Attorney General William Tong filed the suit to force the Environmental Protection Agency to comply with federal law by requiring further controls on smog pollution.
“Connecticut sits at the end of the tailpipe of the nation’s exhaust fumes, with severe consequences for public health,” Tong said.
“States like Connecticut ... downwind of some of our country’s heaviest polluters need the protection of strong interstate ozone pollution regulation,” Tong said. “Trump EPA’s failure to comply with the Clean Air Act violates federal law and endangers the health of Connecticut families.”
The coalition is challenging the EPA’s 2018 Cross-State Air Pollution Rule “Close-Out” for failing to require further control of smog pollution in states upwind of Connecticut despite the “serious, on-going health threat in Connecticut.”
Joining Connecticut are New York Attorney General Letitia James are the attorneys general of Delaware, Maryland, Massachusetts, New Jersey and the City of New York.
The suit is not the first legal action Connecticut and other northeastern states have filed over smog wafting eastward from states such as Ohio and Pennsylvania.

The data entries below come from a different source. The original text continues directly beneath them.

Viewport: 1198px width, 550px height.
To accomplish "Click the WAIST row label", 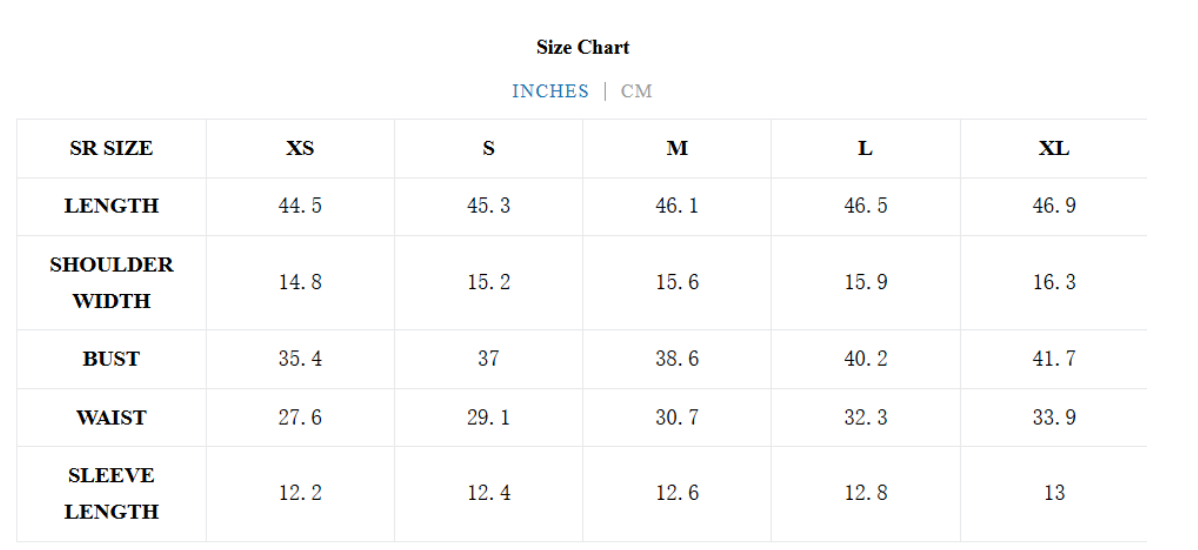I will (112, 418).
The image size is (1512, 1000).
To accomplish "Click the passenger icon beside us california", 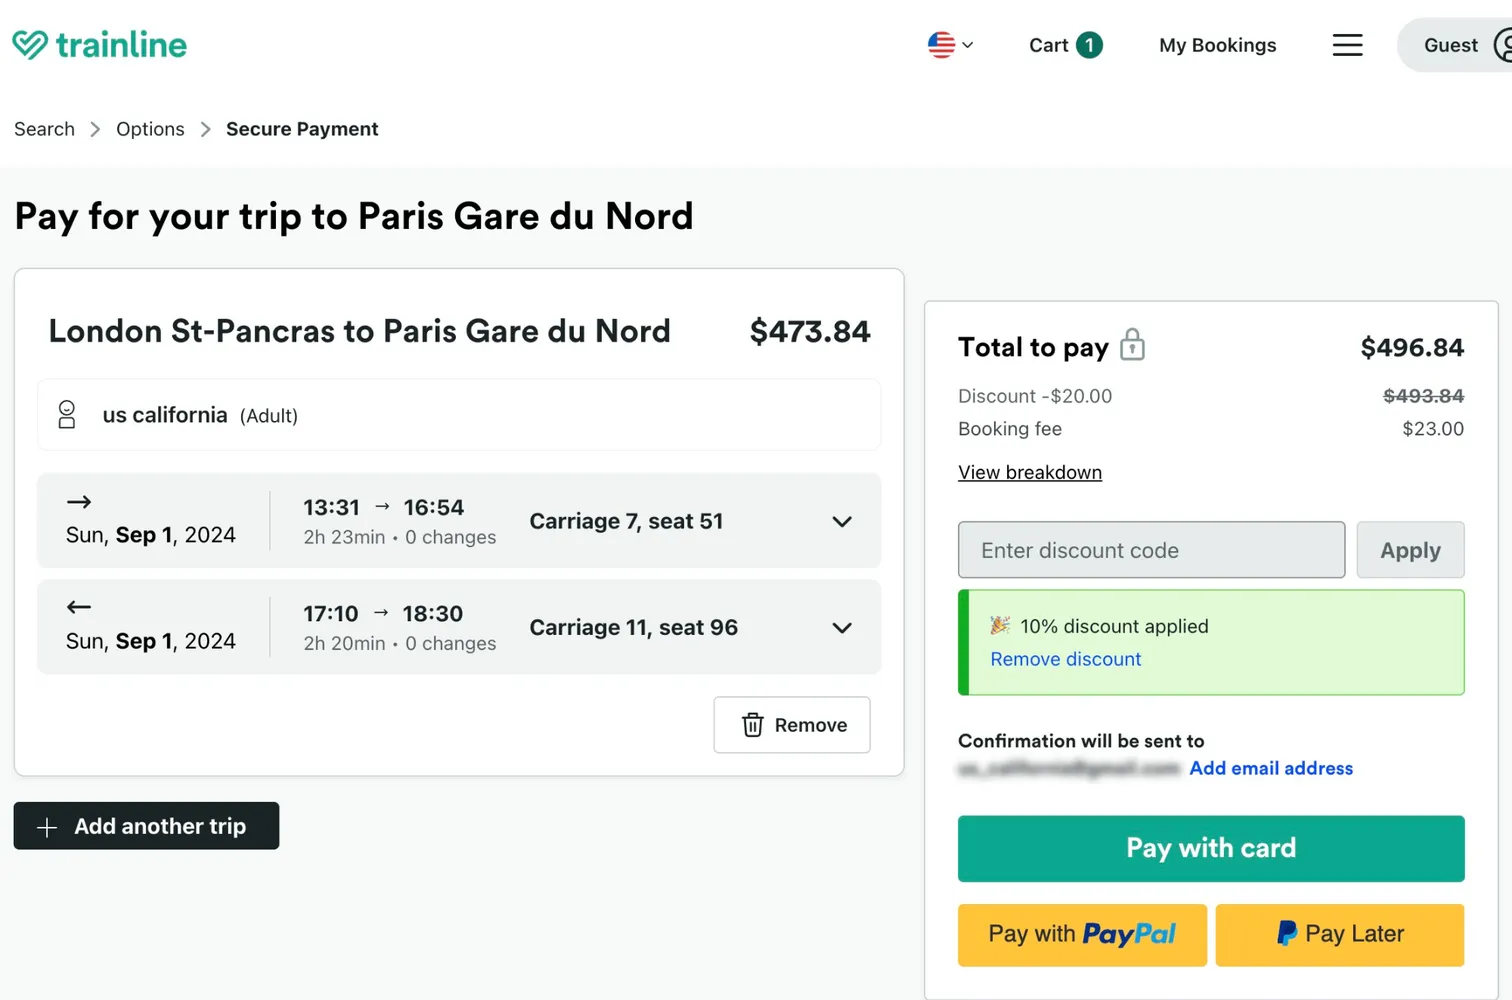I will click(67, 415).
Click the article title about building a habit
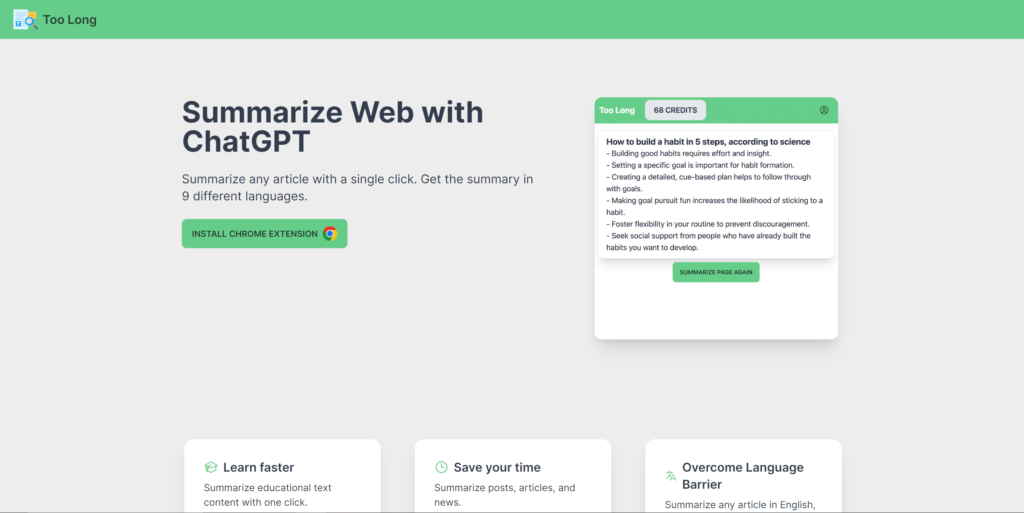This screenshot has height=513, width=1024. [x=708, y=142]
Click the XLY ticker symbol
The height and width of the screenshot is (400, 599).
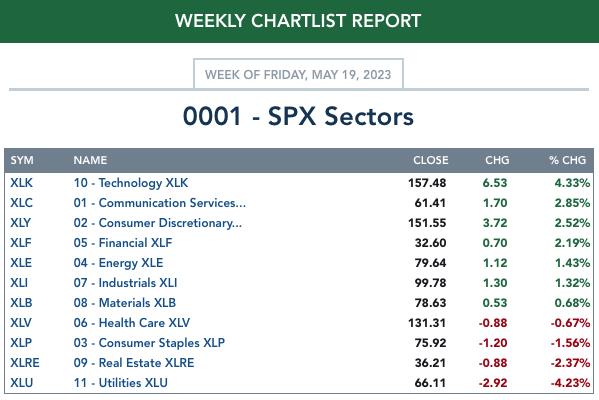pyautogui.click(x=21, y=223)
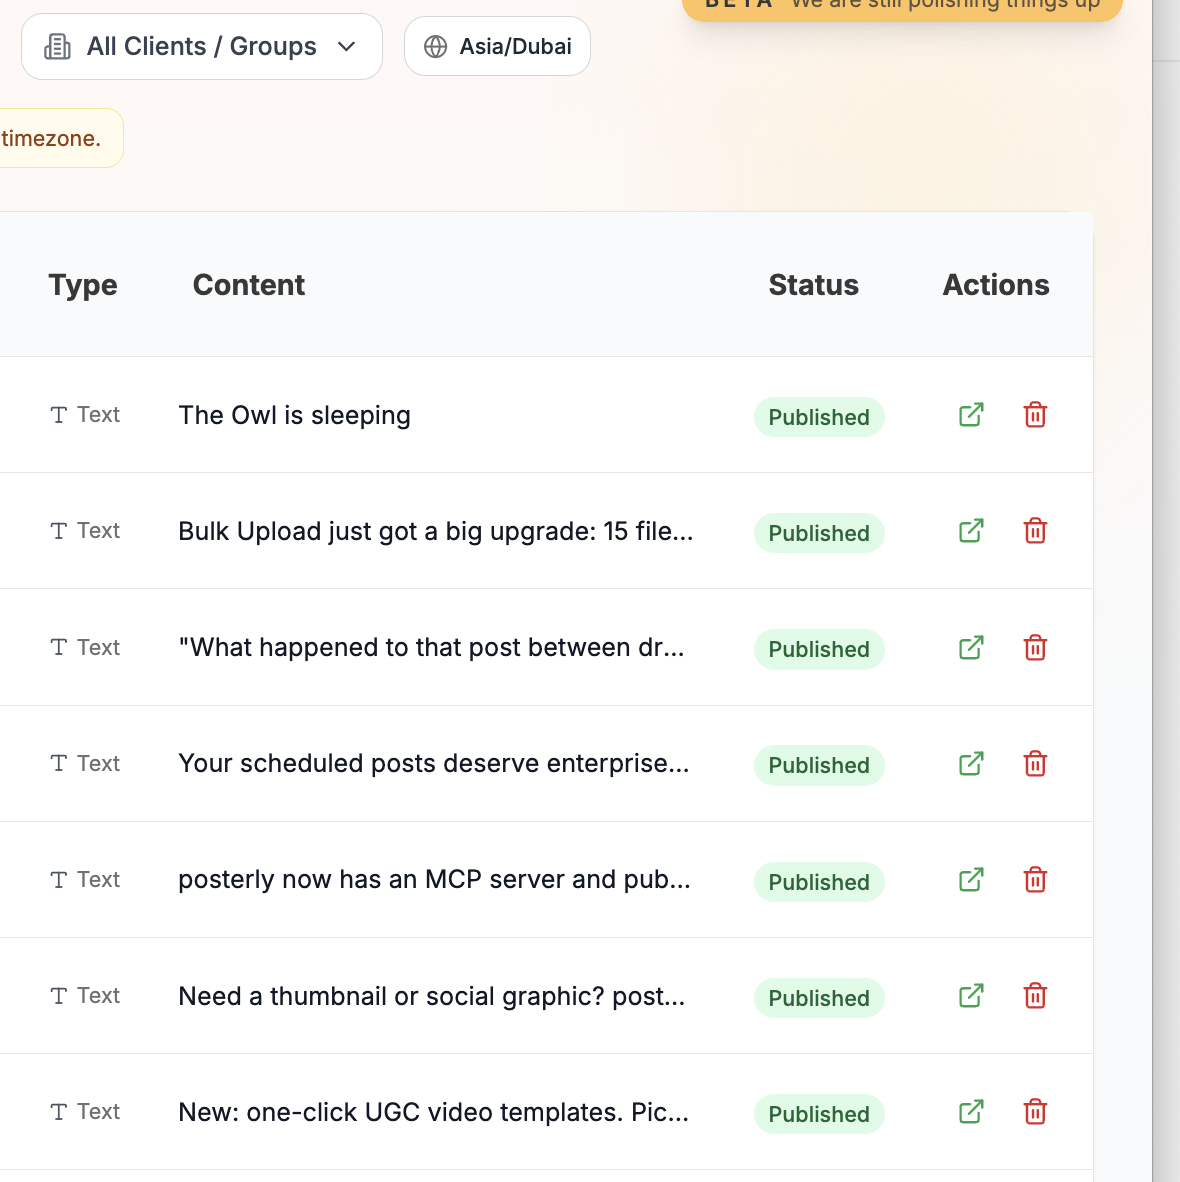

Last year, Connecticut and New York State won a federal lawsuit against the EPA to reduce smog that drifts into the Northeast.
The lawsuit, filed jointly by Connecticut and New York in January, alleged that EPA failed to perform its mandatory duty under the Good Neighbor Provision of the federal Clean Air Act for 2008 ozone National Ambient Air Quality Standards.
A U.S District Court sided with the state’s argument and ordered the EPA to develop a plan to control interstate pollution. The EPA is challenging the ruling and is continuing efforts to weaken Clean Air Act provisions as part of an effort to reduce “burdensome regulation.”
The litigation claimed lax air pollution standards in states such as Pennsylvania and Ohio require the EPA to take steps to reduce the impact on downwind states such as Connecticut.
Smog from coal-fired electric plants in a variety of Midwestern states is carried by prevailing winds into the Northeast, causing “bad air” days in the summer and harming the health of residents, the suit alleged.
The state has also threatened to sue the EPA over a proposed rollback of auto emission standards now in the works.
The state Department of Energy and Environmental Protection says that more than 90 percent of the ozone levels in southwest Connecticut and more than 80 percent of ozone levels in some remaining parts of the state are the result of pollution that originates in areas outside of Connecticut’s jurisdiction and control.
Readings at Connecticut air monitoring stations consistently show that that air entering the state exceeds ozone standards, subjecting several million residents to unhealthy levels of air pollution.
The state issues alerts to warn residents about bad air days. Those with breathing ailments, young children and the elderly people are advised to stay indoors.
The Midwestern smog also prevents Connecticut from meeting federal air quality standards, despite efforts to minimize pollution within the state’s borders.
“Connecticut must rely on other states to develop and implement plans to reduce air pollution, and upon EPA to act as a backstop when they fail to do so, as EPA is required to do under the Clean Air Act,” Tong said in a statement.
EPA has failed in its responsibility,” he said.